▶ **WORK INSTRUCTION**:
Word for word, and with pictures excluded, copy out all the records that follow.

*** Opening of AVAILABLE RECORDS ***

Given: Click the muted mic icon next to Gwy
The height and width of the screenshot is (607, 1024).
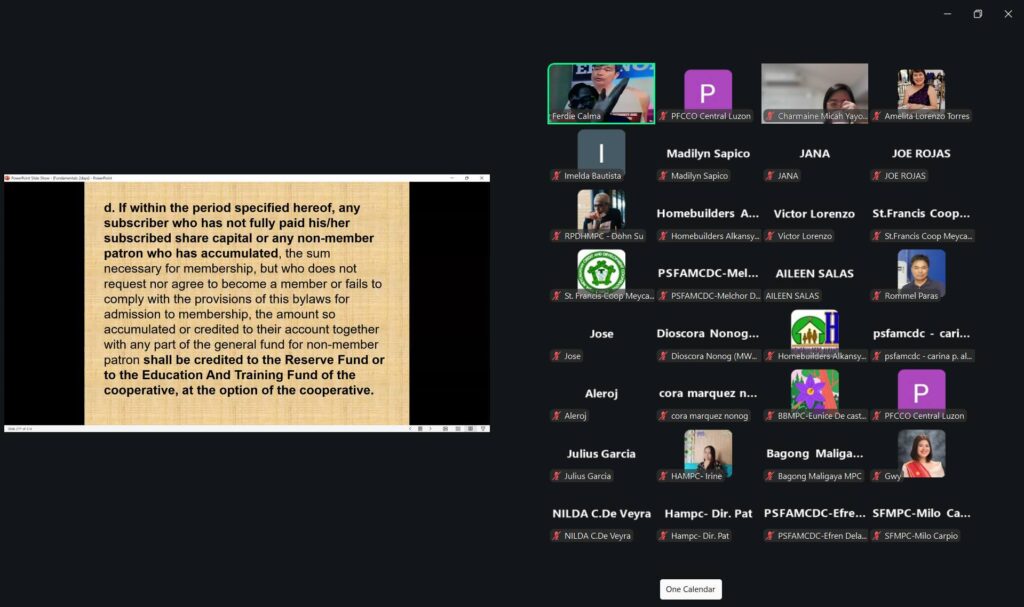Looking at the screenshot, I should point(877,476).
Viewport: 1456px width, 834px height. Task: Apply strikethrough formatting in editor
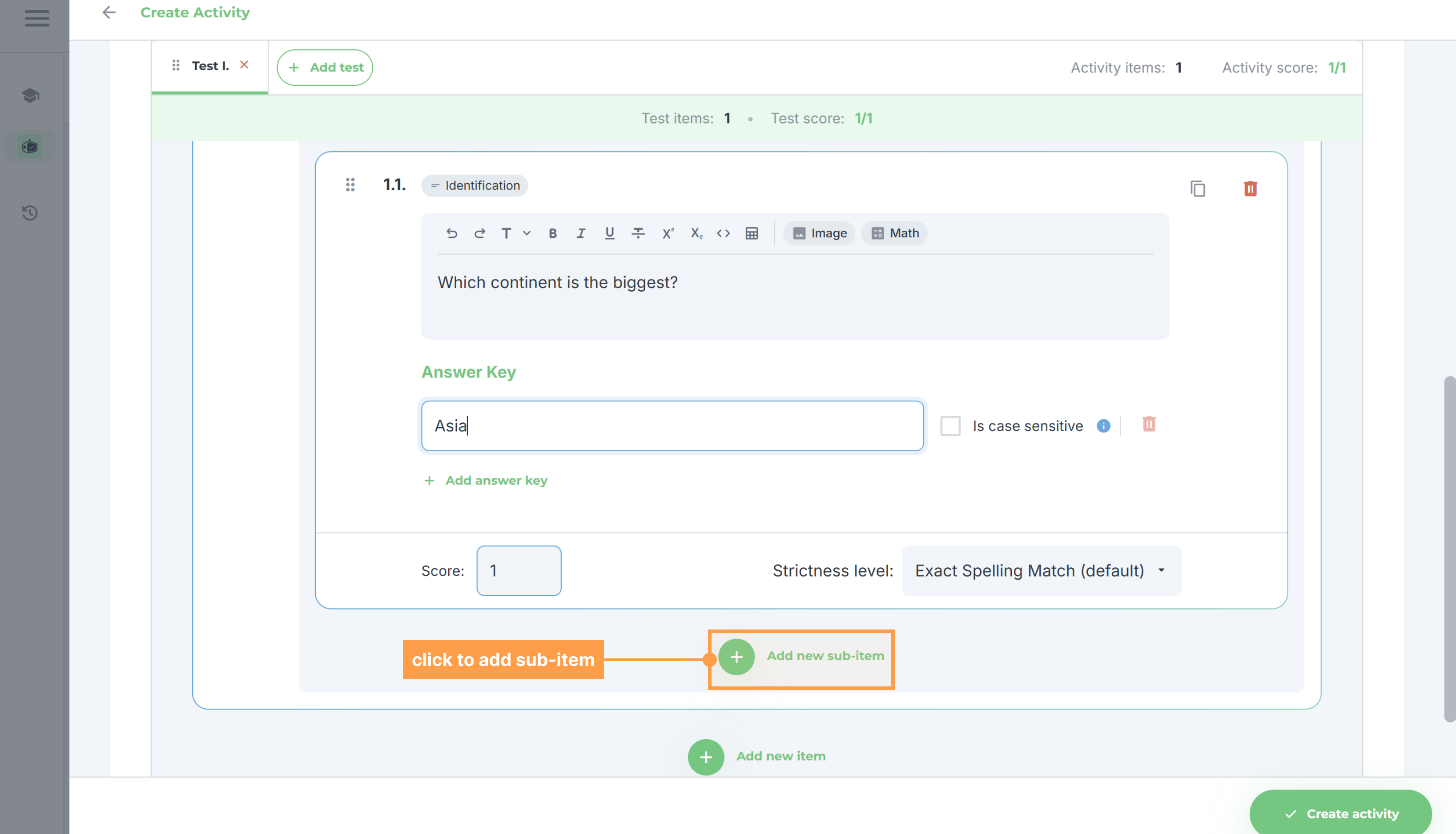tap(638, 233)
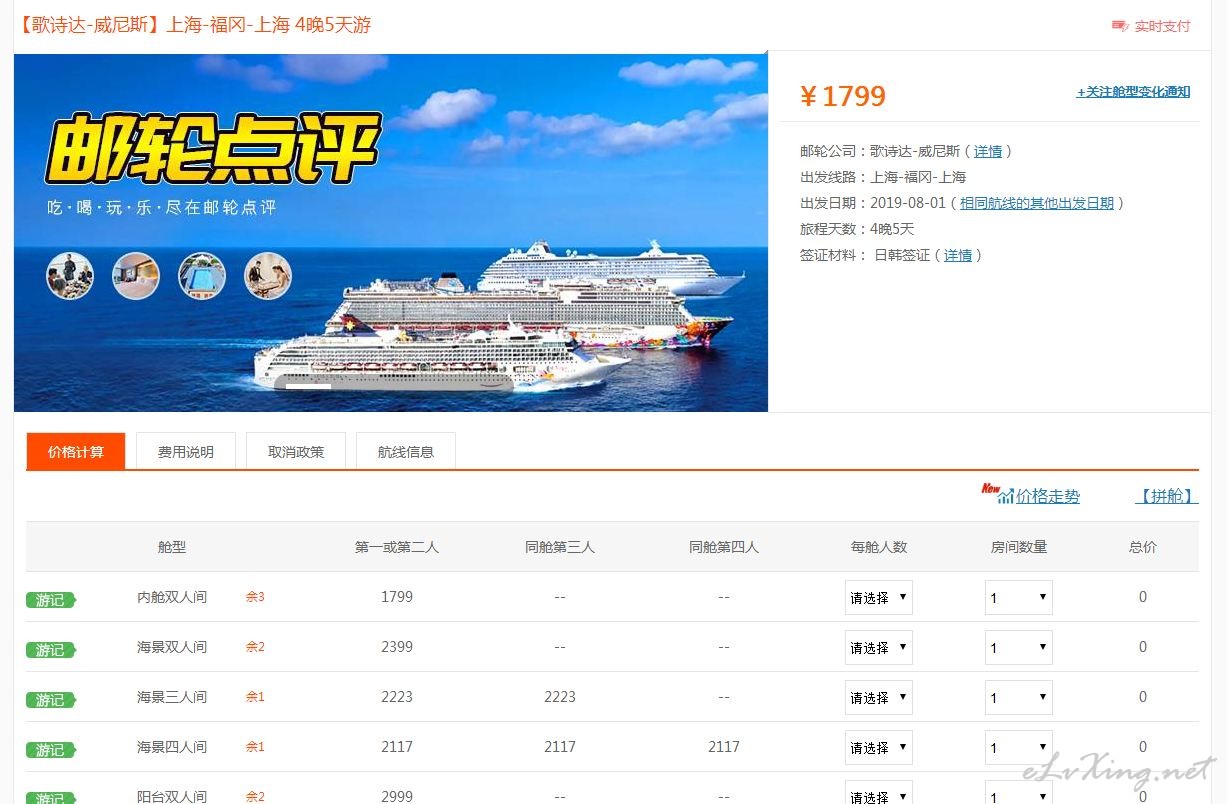This screenshot has height=804, width=1227.
Task: Open 每舱人数 dropdown for 海景四人间
Action: [x=879, y=747]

*** Close of AVAILABLE RECORDS ***

▶ **SOLVED EXERCISE**:
Given: Click the muted mic icon next to Gwy
The height and width of the screenshot is (607, 1024).
Looking at the screenshot, I should point(877,476).
Viewport: 1456px width, 834px height. Task: Apply strikethrough formatting in editor
tap(638, 233)
This screenshot has height=804, width=1227.
Task: Open 每舱人数 dropdown for 海景四人间
Action: [x=879, y=747]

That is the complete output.